Relabel every "Instruction:" in the items below as "Command:" and keep every other part of the items the same.

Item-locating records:
● ● ● ●
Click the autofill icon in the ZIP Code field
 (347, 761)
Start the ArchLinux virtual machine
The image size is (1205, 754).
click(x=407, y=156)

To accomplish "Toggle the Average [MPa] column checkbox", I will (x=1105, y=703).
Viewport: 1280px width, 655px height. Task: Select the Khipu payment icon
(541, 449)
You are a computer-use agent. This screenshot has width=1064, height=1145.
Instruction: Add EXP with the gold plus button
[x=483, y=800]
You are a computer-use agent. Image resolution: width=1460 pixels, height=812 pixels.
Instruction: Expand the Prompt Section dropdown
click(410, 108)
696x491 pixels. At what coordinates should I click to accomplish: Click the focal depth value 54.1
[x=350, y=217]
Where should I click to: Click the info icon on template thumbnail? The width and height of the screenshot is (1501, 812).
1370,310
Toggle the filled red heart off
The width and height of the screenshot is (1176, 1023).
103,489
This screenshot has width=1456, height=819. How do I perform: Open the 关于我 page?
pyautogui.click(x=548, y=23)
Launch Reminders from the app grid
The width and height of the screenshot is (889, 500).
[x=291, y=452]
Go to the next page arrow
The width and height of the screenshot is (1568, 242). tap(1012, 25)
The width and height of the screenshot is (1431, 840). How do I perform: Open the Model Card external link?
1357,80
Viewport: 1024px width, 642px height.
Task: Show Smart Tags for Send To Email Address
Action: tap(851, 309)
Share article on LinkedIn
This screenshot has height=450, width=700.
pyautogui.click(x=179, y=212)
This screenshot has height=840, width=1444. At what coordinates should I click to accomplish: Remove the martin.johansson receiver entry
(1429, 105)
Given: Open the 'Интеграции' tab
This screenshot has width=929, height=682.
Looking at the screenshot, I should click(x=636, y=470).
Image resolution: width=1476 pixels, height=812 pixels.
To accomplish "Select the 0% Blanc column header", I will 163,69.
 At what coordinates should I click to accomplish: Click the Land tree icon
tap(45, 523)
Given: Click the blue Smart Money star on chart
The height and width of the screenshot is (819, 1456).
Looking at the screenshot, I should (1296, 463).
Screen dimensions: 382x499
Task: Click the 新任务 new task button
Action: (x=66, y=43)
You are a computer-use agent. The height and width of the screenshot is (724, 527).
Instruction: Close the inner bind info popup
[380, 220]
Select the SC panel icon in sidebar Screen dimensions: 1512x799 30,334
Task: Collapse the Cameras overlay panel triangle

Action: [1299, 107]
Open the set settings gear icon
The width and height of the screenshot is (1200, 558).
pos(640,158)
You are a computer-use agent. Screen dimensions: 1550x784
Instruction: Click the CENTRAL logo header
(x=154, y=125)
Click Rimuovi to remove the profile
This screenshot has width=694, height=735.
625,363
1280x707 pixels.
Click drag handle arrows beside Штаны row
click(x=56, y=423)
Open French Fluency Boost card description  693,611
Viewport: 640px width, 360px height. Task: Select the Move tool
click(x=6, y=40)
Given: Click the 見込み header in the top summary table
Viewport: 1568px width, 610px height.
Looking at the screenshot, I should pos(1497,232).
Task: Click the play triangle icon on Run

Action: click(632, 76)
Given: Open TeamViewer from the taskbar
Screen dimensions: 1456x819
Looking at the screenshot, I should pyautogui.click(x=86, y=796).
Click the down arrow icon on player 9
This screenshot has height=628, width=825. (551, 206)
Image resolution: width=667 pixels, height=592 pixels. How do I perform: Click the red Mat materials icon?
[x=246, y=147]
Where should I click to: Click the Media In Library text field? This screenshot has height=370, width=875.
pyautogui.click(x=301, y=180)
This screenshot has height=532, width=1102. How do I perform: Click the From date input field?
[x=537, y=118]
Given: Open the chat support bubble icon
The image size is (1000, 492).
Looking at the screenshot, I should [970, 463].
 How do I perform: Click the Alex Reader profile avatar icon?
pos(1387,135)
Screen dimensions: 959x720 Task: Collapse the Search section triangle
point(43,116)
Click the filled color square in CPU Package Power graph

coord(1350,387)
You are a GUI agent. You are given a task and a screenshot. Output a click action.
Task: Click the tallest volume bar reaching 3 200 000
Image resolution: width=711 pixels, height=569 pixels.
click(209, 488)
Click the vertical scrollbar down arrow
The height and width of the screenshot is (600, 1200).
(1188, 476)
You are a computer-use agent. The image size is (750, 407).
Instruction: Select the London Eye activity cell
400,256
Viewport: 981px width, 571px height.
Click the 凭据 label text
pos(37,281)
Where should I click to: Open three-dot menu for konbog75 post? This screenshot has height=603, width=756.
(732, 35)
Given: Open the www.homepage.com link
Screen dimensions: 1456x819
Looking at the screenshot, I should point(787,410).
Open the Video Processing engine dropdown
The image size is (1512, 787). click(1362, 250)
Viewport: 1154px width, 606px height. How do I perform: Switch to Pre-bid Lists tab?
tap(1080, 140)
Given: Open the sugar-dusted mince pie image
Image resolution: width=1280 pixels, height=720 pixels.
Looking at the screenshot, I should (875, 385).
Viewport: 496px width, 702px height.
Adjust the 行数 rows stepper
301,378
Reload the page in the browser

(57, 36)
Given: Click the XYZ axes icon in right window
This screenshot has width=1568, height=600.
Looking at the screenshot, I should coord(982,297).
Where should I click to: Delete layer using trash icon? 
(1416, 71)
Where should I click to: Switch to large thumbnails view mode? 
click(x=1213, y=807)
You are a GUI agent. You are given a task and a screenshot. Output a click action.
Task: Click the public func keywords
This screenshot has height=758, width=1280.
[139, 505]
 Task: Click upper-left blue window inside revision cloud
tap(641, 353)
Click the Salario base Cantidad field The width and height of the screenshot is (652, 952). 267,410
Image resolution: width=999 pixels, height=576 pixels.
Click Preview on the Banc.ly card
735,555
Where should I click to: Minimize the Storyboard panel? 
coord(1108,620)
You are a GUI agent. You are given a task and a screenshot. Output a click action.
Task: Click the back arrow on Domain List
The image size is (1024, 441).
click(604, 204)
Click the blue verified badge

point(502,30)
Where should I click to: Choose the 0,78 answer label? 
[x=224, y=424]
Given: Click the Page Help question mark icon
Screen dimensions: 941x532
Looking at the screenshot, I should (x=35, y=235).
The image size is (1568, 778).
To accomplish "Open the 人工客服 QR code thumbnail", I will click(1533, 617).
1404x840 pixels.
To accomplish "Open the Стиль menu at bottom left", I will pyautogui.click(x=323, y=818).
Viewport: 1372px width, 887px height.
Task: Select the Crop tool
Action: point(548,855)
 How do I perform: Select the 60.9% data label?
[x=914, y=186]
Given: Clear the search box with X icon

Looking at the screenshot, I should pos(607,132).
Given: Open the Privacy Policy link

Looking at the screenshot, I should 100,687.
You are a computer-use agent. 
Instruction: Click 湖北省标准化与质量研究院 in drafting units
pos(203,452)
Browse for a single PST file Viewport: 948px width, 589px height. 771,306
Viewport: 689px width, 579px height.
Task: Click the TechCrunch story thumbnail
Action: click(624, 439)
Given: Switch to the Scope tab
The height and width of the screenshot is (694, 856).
● ● ● ●
• The solution:
Click the autofill icon in the ZIP Code field
 (347, 761)
Start the ArchLinux virtual machine
The image size is (1205, 754).
click(x=407, y=156)

To accomplish "Toggle the Average [MPa] column checkbox", I will (x=1105, y=703).
Viewport: 1280px width, 655px height. Task: Select the Khipu payment icon
(541, 449)
You are a computer-use agent. This screenshot has width=1064, height=1145.
Command: Add EXP with the gold plus button
[x=483, y=800]
You are a computer-use agent. Image resolution: width=1460 pixels, height=812 pixels.
Command: Expand the Prompt Section dropdown
click(410, 108)
696x491 pixels. At what coordinates should I click to accomplish: Click the focal depth value 54.1
[x=350, y=217]
Where should I click to: Click the info icon on template thumbnail? The width and height of the screenshot is (1501, 812).
1370,310
Toggle the filled red heart off
The width and height of the screenshot is (1176, 1023).
103,489
This screenshot has width=1456, height=819. How do I perform: Open the 关于我 page?
pyautogui.click(x=548, y=23)
Launch Reminders from the app grid
The width and height of the screenshot is (889, 500).
[x=291, y=452]
Go to the next page arrow
The width and height of the screenshot is (1568, 242). tap(1012, 25)
The width and height of the screenshot is (1431, 840). How do I perform: Open the Model Card external link?
1357,80
Viewport: 1024px width, 642px height.
Task: Show Smart Tags for Send To Email Address
Action: tap(851, 309)
Share article on LinkedIn
This screenshot has height=450, width=700.
pyautogui.click(x=179, y=212)
This screenshot has height=840, width=1444. At what coordinates should I click to accomplish: Remove the martin.johansson receiver entry
(1429, 105)
Given: Open the 'Интеграции' tab
This screenshot has width=929, height=682.
Looking at the screenshot, I should click(x=636, y=470).
Image resolution: width=1476 pixels, height=812 pixels.
To accomplish "Select the 0% Blanc column header", I will 163,69.
 At what coordinates should I click to accomplish: Click the Land tree icon
tap(45, 523)
Given: Click the blue Smart Money star on chart
The height and width of the screenshot is (819, 1456).
Looking at the screenshot, I should (1296, 463).
Screen dimensions: 382x499
Task: Click the 新任务 new task button
Action: (x=66, y=43)
You are a computer-use agent. The height and width of the screenshot is (724, 527).
Command: Close the inner bind info popup
[380, 220]
Select the SC panel icon in sidebar Screen dimensions: 1512x799 30,334
Task: Collapse the Cameras overlay panel triangle

Action: [1299, 107]
Open the set settings gear icon
The width and height of the screenshot is (1200, 558).
pos(640,158)
You are a computer-use agent. Screen dimensions: 1550x784
Command: Click the CENTRAL logo header
(x=154, y=125)
Click Rimuovi to remove the profile
This screenshot has width=694, height=735.
625,363
1280x707 pixels.
Click drag handle arrows beside Штаны row
click(x=56, y=423)
Open French Fluency Boost card description  693,611
Viewport: 640px width, 360px height. Task: Select the Move tool
click(x=6, y=40)
Given: Click the 見込み header in the top summary table
Viewport: 1568px width, 610px height.
Looking at the screenshot, I should pos(1497,232).
Task: Click the play triangle icon on Run

Action: click(632, 76)
Given: Open TeamViewer from the taskbar
Screen dimensions: 1456x819
Looking at the screenshot, I should pyautogui.click(x=86, y=796).
Click the down arrow icon on player 9
This screenshot has height=628, width=825. (551, 206)
Image resolution: width=667 pixels, height=592 pixels. How do I perform: Click the red Mat materials icon?
[x=246, y=147]
Where should I click to: Click the Media In Library text field? This screenshot has height=370, width=875.
pyautogui.click(x=301, y=180)
This screenshot has height=532, width=1102. How do I perform: Click the From date input field?
[x=537, y=118]
Given: Open the chat support bubble icon
The image size is (1000, 492).
Looking at the screenshot, I should [970, 463].
 How do I perform: Click the Alex Reader profile avatar icon?
pos(1387,135)
Screen dimensions: 959x720 Task: Collapse the Search section triangle
point(43,116)
Click the filled color square in CPU Package Power graph

coord(1350,387)
You are a GUI agent. You are given a task and a screenshot. Output a click action.
Task: Click the tallest volume bar reaching 3 200 000
Image resolution: width=711 pixels, height=569 pixels.
click(209, 488)
Click the vertical scrollbar down arrow
The height and width of the screenshot is (600, 1200).
(1188, 476)
You are a computer-use agent. The image size is (750, 407).
Command: Select the London Eye activity cell
400,256
Viewport: 981px width, 571px height.
Click the 凭据 label text
pos(37,281)
Where should I click to: Open three-dot menu for konbog75 post? This screenshot has height=603, width=756.
(732, 35)
Given: Open the www.homepage.com link
Screen dimensions: 1456x819
Looking at the screenshot, I should point(787,410).
Open the Video Processing engine dropdown
The image size is (1512, 787). click(1362, 250)
Viewport: 1154px width, 606px height. How do I perform: Switch to Pre-bid Lists tab?
tap(1080, 140)
Given: Open the sugar-dusted mince pie image
Image resolution: width=1280 pixels, height=720 pixels.
Looking at the screenshot, I should (875, 385).
Viewport: 496px width, 702px height.
Adjust the 行数 rows stepper
301,378
Reload the page in the browser

(57, 36)
Given: Click the XYZ axes icon in right window
This screenshot has width=1568, height=600.
Looking at the screenshot, I should coord(982,297).
Where should I click to: Delete layer using trash icon? 
(1416, 71)
Where should I click to: Switch to large thumbnails view mode? 
click(x=1213, y=807)
You are a GUI agent. You are given a task and a screenshot. Output a click action.
Task: Click the public func keywords
This screenshot has height=758, width=1280.
[139, 505]
 Task: Click upper-left blue window inside revision cloud
tap(641, 353)
Click the Salario base Cantidad field The width and height of the screenshot is (652, 952). 267,410
Image resolution: width=999 pixels, height=576 pixels.
Click Preview on the Banc.ly card
735,555
Where should I click to: Minimize the Storyboard panel? 
coord(1108,620)
You are a GUI agent. You are given a task and a screenshot. Output a click action.
Task: Click the back arrow on Domain List
The image size is (1024, 441).
click(604, 204)
Click the blue verified badge

point(502,30)
Where should I click to: Choose the 0,78 answer label? 
[x=224, y=424]
Given: Click the Page Help question mark icon
Screen dimensions: 941x532
Looking at the screenshot, I should (x=35, y=235).
The image size is (1568, 778).
To accomplish "Open the 人工客服 QR code thumbnail", I will click(1533, 617).
1404x840 pixels.
To accomplish "Open the Стиль menu at bottom left", I will pyautogui.click(x=323, y=818).
Viewport: 1372px width, 887px height.
Task: Select the Crop tool
Action: point(548,855)
 How do I perform: Select the 60.9% data label?
[x=914, y=186]
Given: Clear the search box with X icon

Looking at the screenshot, I should pos(607,132).
Given: Open the Privacy Policy link

Looking at the screenshot, I should 100,687.
You are a computer-use agent. 
Command: Click 湖北省标准化与质量研究院 in drafting units
pos(203,452)
Browse for a single PST file Viewport: 948px width, 589px height. 771,306
Viewport: 689px width, 579px height.
Task: Click the TechCrunch story thumbnail
Action: click(624, 439)
Given: Switch to the Scope tab
The height and width of the screenshot is (694, 856).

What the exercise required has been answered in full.